**SHORT EXERCISE**
Copy out the text of each of the entries below word for word, leaving out the pictures.
☆ ☆ ☆ ☆ ☆
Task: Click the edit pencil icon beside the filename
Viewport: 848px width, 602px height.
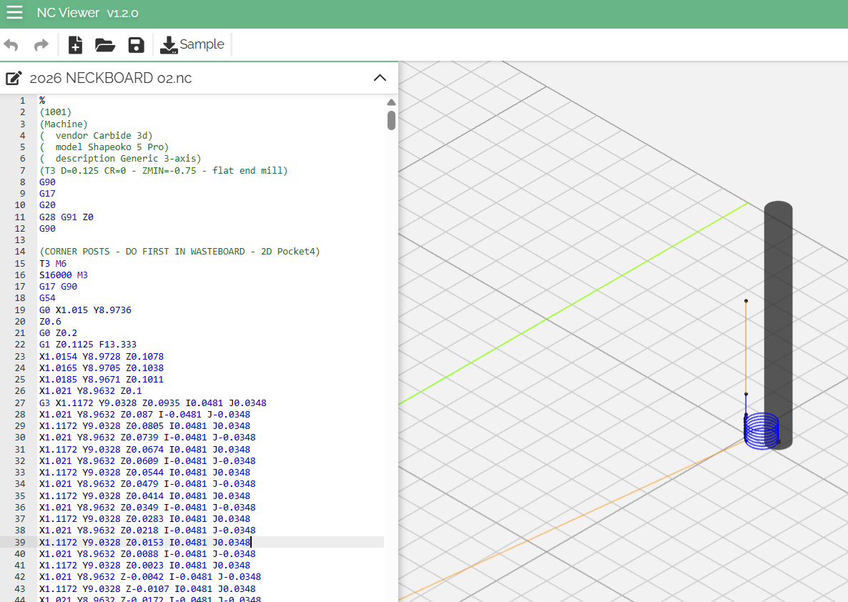Action: coord(13,78)
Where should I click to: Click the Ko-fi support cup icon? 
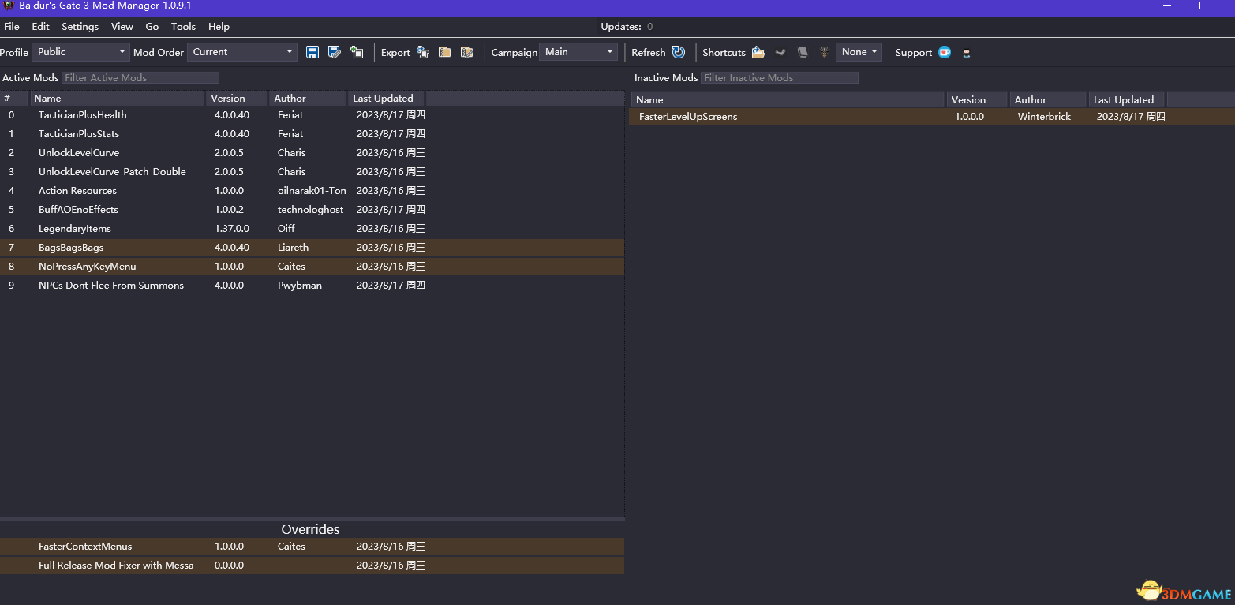click(x=945, y=52)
☆ ☆ ☆ ☆ ☆
**THE RESPONSE**
Task: Click the edit pencil icon beside the filename
Viewport: 848px width, 602px height.
Action: coord(13,78)
Where should I click to: Click the Ko-fi support cup icon? 
click(x=945, y=52)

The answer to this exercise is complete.